━━━ SUPPLIED DATA

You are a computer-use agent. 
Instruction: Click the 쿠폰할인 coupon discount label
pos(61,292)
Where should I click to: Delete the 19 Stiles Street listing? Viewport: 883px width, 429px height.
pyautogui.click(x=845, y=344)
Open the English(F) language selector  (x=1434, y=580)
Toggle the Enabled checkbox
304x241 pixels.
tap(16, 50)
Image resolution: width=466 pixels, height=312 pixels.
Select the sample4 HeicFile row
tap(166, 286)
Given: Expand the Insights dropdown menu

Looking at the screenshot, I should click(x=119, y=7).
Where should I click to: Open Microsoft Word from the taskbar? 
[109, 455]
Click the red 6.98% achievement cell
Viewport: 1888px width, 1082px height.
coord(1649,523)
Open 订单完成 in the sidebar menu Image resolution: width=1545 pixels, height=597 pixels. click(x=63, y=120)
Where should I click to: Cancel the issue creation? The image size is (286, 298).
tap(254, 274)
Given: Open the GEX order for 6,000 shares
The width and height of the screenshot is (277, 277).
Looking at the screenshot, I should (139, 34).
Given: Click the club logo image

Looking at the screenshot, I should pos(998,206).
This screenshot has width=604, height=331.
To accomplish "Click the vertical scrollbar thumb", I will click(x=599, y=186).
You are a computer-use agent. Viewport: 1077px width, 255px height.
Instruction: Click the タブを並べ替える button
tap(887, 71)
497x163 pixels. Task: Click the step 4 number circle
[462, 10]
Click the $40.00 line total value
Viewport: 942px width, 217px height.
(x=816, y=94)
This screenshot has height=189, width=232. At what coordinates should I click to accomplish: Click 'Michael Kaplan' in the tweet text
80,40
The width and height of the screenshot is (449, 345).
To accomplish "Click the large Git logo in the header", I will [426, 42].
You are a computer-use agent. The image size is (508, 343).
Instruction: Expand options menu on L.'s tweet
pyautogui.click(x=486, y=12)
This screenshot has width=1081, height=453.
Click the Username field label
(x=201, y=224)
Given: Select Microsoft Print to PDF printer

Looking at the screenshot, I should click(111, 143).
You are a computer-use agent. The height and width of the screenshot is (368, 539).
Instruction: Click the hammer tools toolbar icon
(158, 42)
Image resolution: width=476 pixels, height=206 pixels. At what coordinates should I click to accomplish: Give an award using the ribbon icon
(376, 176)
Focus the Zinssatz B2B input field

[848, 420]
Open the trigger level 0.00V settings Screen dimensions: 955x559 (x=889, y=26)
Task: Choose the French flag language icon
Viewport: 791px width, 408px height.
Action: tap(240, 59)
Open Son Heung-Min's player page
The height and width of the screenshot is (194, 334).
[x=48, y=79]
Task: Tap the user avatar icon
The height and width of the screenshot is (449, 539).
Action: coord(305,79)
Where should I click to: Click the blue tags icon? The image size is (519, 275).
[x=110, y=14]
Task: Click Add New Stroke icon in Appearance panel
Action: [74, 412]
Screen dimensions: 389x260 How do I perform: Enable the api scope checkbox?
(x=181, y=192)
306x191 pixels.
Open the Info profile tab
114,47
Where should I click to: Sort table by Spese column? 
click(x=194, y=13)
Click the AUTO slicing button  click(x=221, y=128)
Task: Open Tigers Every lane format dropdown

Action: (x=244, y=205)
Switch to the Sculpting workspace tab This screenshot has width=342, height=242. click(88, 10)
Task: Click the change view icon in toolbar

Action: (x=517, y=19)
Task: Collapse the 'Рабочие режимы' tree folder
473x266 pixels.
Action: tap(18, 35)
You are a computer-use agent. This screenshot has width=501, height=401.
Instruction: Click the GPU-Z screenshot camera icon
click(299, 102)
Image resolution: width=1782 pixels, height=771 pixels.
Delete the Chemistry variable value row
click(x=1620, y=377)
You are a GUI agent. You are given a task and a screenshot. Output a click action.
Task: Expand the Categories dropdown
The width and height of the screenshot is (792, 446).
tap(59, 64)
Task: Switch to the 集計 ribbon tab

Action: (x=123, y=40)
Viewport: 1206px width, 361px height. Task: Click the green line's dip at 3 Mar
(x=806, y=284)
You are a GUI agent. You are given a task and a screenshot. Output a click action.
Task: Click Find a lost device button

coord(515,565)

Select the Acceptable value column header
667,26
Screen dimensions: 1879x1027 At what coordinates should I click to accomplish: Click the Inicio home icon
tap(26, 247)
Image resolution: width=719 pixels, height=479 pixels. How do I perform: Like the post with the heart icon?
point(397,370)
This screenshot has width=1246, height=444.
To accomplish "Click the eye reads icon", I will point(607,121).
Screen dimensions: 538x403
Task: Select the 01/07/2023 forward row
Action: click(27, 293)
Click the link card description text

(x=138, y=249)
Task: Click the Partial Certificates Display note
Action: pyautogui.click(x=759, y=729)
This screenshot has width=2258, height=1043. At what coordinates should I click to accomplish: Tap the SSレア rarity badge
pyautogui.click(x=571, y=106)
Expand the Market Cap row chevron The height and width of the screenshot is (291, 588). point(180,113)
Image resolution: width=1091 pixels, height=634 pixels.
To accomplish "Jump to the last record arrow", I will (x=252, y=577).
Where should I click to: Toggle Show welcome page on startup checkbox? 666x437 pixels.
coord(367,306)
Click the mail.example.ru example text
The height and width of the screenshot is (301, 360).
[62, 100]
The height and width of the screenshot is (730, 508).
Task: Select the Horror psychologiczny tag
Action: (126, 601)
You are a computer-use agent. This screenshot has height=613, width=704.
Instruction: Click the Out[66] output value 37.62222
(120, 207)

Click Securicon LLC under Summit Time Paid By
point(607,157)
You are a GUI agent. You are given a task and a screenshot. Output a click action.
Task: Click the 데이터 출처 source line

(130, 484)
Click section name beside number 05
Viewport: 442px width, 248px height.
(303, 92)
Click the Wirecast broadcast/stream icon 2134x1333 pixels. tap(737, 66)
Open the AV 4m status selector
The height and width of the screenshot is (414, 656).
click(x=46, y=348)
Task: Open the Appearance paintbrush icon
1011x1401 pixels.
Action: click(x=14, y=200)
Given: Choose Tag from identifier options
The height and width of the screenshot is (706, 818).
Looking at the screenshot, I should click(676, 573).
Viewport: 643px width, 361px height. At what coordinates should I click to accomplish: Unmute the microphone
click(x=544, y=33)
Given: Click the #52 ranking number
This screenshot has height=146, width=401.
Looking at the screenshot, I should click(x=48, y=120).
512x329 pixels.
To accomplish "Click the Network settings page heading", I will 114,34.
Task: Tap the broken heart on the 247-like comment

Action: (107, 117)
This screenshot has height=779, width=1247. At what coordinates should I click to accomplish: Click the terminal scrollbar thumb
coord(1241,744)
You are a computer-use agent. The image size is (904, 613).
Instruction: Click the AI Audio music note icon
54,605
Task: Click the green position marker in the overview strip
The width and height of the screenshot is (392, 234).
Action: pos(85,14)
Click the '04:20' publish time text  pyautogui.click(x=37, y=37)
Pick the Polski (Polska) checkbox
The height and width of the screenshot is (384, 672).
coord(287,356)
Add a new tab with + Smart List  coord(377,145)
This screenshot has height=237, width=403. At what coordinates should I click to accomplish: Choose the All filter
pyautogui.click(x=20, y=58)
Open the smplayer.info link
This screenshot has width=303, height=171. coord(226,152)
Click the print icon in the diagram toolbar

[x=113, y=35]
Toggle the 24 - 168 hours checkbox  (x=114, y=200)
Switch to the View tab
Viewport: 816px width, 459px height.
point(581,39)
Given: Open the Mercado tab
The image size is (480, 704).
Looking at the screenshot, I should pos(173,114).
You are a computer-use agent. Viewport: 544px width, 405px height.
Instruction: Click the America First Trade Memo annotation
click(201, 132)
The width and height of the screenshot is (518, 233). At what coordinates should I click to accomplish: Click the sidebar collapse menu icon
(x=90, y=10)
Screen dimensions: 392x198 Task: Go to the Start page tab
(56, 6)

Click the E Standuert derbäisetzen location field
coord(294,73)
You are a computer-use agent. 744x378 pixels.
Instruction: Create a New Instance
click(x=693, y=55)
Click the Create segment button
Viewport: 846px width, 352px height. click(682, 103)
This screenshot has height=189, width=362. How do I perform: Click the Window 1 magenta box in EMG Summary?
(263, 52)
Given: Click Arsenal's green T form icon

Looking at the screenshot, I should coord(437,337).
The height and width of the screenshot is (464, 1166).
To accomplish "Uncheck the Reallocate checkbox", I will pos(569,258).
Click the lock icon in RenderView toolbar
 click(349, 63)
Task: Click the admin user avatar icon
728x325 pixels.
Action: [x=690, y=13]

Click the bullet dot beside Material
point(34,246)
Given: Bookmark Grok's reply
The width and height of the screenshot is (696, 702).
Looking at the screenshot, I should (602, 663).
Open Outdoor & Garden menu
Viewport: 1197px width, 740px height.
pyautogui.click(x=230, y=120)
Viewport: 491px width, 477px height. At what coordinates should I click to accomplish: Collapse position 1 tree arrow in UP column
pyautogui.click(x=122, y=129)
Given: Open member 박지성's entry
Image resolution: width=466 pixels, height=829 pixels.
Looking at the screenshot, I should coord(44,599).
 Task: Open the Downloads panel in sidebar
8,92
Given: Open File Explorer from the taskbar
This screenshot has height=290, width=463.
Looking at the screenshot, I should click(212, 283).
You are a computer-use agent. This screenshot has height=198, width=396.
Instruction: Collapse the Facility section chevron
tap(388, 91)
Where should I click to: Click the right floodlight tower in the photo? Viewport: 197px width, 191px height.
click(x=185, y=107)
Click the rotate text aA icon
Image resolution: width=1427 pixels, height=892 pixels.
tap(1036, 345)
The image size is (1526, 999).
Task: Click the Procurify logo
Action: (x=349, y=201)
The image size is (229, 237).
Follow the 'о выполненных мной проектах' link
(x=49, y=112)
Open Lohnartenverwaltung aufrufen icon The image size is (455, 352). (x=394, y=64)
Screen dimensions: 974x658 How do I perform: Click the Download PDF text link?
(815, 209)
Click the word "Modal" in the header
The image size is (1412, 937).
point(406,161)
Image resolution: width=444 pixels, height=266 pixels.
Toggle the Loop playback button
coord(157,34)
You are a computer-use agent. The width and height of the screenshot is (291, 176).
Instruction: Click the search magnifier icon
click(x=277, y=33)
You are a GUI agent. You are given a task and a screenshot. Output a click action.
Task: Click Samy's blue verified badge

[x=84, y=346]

━━━━━━

- [ACTIVITY]:
Check every line of the data, and copy the ones that contain "settings".

- [ANSWER TO THE EXERCISE]:
Open the trigger level 0.00V settings Screen dimensions: 955x559 (x=889, y=26)
To accomplish "Click the Network settings page heading", I will 114,34.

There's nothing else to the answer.